Are Separate Bank Accounts Considered Marital Property During Divorce in Mississippi?

Divorce can be a time of uncertainty and upheaval. The fluctuations it can cause in your life may make you rethink your plans for the future. Your parenting schedule, your resistance, and even your assets and income can all fluctuate wildly as a result of divorce. That’s why it’s so important to be aware of what Mississippi law will consider marital property and what it will consider separate property. By being aware of the key differences, you can take some of the uncertainty out of divorce. Here’s a handy guide of essential things to remember:

Separate Vs. Marital Property

When a divorcing couple can’t agree on the division of property, they must ask for the court to decide how assets will be distributed. The first step is to distinguish separate property from marital property. The difference between separate and marital property is straightforward on the surface— separate property is anything the individuals owned before the marriage, and marital property is anything either one acquired during the marriage. Unfortunately, like most things in divorce, the actual application is more complicated than it seems.

Marital Property

Marital property is defined as any asset or debt that was accumulated during the marriage. This includes paychecks, real estate, businesses, investments, employment benefits, etc. If both spouses’ names are on the property title, it will be considered marital property. If one spouse owns a house or car before the marriage but adds their spouse’s name to the title during the marriage, the asset is now considered marital property. Likewise, if the payments for the car or house come from the communal income of the spouses, it will also be considered marital property. The longer a marriage lasts, the more likely it is that the couple has “commingled” their finances, and thus more assets will be considered shared property.

Separate Property

Separate property usually refers to any asset or debt acquired before the marriage that cannot be considered marital property using the qualifications above. Separate property can be gained during the marriage, however, if the asset is explicitly intended for only one spouse. This can include things like inheritance, awards, or settlements from civil lawsuits which only involve one person. A settlement from a car accident is an example of separate property that can be acquired during the marriage.

Equitable Distribution

Mississippi follows the equitable distribution model for property division during divorce. Unlike community property states, Mississippi only separates what is considered marital property. This does not necessarily mean a 50/50 split of all shared assets. The court considers several factors when dividing property, such as:

  • The contribution of each spouse to the accumulated property, including indirect economic contributions, contributions to the family’s stability, and contributions to the education and training of the wage-earning spouse
  • Each spouse’s use and need for the asset
  • The emotional and sentimental value of the asset
  • The tax consequences and legal obligations the asset may hold to a third party
  • Whether the property division might eliminate the need for spousal support
  • And any other factor the judge may deem to be important

Bank Accounts

So you may wonder how equitable distribution will affect your individual bank accounts. Most couples combine incomes either in joint accounts or by making payments to separate bills that contribute to the household as a whole. There are some, however, who aim to keep their bank accounts entirely separate from their spouse. These people may falsely believe that if their spouse’s income never touches their account, the account will remain entirely theirs.

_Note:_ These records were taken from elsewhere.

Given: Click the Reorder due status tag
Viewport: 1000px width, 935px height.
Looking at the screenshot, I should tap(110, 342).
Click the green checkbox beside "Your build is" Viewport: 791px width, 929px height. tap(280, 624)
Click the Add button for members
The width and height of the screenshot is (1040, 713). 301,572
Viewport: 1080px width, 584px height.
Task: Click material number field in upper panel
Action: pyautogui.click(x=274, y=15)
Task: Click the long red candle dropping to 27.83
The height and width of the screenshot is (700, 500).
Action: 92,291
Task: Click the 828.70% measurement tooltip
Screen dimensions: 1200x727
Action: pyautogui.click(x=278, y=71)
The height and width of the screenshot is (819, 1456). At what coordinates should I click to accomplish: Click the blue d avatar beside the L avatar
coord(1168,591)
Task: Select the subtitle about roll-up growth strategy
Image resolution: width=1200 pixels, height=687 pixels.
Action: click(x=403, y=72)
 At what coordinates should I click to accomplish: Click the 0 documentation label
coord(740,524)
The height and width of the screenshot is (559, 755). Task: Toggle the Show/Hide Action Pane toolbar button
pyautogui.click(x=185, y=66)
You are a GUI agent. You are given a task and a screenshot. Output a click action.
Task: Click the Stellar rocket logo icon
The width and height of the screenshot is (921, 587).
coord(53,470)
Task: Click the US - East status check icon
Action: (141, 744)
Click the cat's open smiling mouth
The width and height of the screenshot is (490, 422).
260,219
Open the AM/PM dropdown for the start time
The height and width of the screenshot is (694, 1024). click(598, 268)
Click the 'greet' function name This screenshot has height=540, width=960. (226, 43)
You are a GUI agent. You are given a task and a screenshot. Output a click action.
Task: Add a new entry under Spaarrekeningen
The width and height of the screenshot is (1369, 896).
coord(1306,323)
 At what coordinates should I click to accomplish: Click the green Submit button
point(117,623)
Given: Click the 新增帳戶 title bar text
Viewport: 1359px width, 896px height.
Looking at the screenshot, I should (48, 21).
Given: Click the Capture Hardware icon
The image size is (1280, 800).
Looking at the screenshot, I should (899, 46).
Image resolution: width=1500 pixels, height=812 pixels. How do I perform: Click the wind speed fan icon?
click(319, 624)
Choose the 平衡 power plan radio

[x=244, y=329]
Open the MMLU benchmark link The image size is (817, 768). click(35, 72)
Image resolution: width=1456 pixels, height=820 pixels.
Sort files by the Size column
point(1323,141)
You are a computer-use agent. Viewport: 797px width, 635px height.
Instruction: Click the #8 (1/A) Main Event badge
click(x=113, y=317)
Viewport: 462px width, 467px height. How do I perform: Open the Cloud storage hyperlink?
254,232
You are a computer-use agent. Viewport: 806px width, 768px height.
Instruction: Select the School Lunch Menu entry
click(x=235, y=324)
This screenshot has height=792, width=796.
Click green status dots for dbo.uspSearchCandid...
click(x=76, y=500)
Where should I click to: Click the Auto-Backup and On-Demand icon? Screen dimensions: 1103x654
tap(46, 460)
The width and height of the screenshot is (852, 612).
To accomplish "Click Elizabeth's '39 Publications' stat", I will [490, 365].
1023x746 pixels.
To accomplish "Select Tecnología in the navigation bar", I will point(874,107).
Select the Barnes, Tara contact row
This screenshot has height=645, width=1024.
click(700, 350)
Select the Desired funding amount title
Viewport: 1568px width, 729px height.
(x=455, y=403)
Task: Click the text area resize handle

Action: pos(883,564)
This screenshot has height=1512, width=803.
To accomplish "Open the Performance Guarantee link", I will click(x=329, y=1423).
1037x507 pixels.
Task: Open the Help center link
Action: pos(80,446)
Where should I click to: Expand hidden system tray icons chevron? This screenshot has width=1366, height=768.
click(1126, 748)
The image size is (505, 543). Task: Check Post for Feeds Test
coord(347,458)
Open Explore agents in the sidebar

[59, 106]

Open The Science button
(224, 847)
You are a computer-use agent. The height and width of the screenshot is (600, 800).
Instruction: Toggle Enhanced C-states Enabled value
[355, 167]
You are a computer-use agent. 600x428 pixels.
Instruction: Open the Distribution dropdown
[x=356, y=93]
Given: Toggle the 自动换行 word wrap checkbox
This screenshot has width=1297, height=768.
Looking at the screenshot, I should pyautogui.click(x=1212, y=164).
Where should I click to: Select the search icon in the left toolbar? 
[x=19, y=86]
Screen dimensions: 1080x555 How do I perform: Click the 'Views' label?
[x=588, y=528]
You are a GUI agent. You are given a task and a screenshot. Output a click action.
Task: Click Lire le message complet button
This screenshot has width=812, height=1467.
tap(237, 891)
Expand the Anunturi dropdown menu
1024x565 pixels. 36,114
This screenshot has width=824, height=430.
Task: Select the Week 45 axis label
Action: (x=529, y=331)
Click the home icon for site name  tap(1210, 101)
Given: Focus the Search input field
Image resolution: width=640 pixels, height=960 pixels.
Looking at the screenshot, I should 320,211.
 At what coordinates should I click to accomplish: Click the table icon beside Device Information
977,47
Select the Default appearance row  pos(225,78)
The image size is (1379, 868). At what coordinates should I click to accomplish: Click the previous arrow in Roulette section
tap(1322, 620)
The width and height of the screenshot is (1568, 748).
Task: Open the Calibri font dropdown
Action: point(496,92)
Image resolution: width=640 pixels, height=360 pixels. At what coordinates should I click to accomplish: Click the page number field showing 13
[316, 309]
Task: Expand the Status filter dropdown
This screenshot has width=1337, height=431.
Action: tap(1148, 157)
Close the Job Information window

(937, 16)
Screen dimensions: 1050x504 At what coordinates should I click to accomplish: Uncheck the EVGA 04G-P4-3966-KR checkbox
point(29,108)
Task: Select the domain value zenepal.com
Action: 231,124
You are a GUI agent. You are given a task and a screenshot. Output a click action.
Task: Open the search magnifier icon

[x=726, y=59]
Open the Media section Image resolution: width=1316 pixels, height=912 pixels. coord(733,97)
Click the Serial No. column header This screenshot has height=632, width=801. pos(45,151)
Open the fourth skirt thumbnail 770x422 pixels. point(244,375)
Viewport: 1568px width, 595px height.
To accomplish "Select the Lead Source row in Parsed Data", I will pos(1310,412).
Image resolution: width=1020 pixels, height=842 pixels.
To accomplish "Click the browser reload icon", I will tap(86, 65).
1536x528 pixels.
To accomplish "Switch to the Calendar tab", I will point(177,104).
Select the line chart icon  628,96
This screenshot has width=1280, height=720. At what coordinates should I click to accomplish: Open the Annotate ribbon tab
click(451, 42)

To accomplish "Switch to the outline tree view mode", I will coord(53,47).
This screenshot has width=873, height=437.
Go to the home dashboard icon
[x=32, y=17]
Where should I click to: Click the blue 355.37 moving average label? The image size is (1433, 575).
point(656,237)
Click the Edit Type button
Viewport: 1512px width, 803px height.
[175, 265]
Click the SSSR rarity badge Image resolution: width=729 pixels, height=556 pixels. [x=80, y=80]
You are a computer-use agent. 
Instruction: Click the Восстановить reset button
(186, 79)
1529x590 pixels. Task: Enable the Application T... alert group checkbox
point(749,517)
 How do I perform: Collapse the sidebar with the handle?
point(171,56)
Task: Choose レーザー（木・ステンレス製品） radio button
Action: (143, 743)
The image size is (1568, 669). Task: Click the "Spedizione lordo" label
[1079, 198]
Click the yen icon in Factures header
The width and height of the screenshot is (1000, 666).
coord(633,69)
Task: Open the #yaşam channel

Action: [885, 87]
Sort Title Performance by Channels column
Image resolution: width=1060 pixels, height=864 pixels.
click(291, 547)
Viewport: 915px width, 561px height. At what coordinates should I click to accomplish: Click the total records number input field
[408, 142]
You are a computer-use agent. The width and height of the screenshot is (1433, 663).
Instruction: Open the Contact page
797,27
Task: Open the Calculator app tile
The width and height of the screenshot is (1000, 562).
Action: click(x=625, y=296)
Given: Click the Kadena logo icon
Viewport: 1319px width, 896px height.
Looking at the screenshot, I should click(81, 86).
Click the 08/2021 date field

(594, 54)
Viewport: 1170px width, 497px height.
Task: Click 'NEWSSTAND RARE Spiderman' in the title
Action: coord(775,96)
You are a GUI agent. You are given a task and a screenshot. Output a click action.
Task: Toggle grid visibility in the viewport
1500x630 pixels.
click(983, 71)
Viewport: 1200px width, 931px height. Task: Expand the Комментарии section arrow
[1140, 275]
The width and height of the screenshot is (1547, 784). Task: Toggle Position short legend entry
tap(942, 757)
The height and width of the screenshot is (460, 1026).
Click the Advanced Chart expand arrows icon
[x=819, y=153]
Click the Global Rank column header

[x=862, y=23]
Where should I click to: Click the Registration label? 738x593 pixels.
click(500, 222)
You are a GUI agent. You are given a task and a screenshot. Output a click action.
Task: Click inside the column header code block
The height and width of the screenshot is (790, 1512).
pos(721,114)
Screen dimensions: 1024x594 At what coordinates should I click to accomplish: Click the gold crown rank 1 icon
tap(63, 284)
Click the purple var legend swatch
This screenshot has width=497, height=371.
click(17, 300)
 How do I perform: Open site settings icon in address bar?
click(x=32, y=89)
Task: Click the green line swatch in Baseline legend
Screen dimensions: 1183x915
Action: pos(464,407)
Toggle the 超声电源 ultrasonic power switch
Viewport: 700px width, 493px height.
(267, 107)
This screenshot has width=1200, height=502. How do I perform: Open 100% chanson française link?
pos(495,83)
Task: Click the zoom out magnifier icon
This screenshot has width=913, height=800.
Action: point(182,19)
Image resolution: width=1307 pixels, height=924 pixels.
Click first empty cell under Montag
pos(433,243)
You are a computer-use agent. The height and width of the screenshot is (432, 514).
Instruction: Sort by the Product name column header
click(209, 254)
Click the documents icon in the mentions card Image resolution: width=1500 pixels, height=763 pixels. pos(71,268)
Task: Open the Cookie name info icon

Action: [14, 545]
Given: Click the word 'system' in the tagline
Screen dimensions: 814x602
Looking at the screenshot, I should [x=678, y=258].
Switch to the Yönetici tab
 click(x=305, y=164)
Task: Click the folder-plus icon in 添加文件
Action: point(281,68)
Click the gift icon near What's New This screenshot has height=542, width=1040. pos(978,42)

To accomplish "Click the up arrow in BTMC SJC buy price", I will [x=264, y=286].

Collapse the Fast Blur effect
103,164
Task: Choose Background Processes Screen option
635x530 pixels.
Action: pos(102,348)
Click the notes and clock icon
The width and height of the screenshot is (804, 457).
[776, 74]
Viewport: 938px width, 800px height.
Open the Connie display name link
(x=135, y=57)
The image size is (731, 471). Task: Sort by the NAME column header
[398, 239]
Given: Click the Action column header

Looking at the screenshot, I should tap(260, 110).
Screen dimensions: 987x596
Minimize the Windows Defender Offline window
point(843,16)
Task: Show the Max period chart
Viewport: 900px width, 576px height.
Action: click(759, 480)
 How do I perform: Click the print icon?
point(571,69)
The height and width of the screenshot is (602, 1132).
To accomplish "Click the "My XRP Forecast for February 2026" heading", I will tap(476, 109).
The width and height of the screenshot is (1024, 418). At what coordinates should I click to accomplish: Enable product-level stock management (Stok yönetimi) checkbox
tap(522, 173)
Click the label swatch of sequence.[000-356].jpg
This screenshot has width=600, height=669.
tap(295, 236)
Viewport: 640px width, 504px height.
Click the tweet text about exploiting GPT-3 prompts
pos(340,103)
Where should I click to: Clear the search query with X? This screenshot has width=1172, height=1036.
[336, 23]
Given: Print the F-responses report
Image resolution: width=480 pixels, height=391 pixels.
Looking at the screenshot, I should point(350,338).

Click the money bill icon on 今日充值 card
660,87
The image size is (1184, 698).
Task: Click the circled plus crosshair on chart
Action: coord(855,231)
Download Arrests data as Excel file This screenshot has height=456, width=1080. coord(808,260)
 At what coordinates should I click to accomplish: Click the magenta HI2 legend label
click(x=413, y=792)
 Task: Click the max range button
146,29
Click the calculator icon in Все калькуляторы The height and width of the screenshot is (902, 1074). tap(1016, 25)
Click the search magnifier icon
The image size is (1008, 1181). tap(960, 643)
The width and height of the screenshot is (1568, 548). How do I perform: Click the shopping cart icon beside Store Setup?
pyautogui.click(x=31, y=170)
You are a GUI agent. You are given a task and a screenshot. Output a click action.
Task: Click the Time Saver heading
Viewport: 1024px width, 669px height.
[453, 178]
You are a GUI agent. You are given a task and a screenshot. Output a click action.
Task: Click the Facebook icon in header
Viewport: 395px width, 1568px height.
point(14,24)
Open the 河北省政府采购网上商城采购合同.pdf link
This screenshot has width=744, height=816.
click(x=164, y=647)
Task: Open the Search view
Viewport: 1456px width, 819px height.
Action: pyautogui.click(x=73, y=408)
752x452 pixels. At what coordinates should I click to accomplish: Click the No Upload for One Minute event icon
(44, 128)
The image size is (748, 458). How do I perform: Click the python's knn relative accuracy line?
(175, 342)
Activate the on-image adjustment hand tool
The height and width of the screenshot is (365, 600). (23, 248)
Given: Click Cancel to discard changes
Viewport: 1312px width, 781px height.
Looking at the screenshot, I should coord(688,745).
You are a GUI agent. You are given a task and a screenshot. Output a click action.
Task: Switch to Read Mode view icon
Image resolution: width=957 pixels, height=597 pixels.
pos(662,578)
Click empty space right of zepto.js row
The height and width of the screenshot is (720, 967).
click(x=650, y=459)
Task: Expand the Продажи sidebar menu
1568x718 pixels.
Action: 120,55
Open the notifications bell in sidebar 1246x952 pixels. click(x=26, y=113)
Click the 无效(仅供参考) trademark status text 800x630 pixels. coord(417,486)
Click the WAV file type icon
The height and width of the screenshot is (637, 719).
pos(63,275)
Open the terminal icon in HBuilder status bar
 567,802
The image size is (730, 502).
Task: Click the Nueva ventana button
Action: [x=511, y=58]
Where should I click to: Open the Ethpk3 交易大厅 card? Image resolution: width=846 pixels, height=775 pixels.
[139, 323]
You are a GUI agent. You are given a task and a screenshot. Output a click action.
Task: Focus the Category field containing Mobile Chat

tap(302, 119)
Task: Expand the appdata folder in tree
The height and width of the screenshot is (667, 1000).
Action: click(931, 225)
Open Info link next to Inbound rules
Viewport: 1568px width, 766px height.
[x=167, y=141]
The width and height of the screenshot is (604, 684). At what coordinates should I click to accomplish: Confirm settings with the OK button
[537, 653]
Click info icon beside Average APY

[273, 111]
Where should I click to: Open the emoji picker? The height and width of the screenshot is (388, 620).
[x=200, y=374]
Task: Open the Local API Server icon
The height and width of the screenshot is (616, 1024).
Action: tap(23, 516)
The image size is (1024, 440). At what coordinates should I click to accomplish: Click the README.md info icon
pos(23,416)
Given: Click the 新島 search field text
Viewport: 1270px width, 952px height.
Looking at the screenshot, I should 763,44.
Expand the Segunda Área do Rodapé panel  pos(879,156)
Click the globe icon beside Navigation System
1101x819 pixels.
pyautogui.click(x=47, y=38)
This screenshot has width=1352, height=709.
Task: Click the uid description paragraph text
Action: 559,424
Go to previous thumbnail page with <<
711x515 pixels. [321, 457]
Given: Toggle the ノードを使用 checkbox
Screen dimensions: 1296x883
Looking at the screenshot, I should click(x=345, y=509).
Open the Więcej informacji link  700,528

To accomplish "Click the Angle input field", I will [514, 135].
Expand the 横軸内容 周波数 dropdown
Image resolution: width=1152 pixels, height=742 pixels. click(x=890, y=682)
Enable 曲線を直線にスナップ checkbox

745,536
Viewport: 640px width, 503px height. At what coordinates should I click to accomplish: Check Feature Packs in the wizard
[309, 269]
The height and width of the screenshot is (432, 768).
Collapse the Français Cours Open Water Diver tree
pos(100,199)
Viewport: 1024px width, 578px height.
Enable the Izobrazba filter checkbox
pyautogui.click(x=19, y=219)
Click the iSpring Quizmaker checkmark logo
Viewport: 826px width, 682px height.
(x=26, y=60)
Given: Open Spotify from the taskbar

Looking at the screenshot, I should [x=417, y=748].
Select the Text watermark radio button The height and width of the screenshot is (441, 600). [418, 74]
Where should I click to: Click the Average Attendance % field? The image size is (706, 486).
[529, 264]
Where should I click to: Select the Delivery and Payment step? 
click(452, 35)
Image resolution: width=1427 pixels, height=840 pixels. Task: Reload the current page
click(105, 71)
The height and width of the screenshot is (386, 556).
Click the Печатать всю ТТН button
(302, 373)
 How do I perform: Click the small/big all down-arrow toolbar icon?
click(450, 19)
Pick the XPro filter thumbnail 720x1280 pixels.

This is an incorrect assertion, however. As we learned above, most income acquired during the marriage from various sources is considered marital property for the sole fact that it was acquired during the marriage. Perhaps you were able to accumulate the contents of your bank account because you had a spouse at home to take care of your children. In the eyes of the law, both spouses contribute equally to the marriage in separate ways, so one spouse cannot hoard money by keeping their bank accounts separate. In most cases, the contents of both individual accounts will be considered marital property.

An Exception

That said, there are exceptions to almost every rule in law. If the circumstances of a particular divorce meet specific requirements, an argument can be made for separate bank accounts remaining separate property. For instance, if no money acquired during the marriage was added to the bank account, it can be argued the account was not “commingled” and is therefore separate property.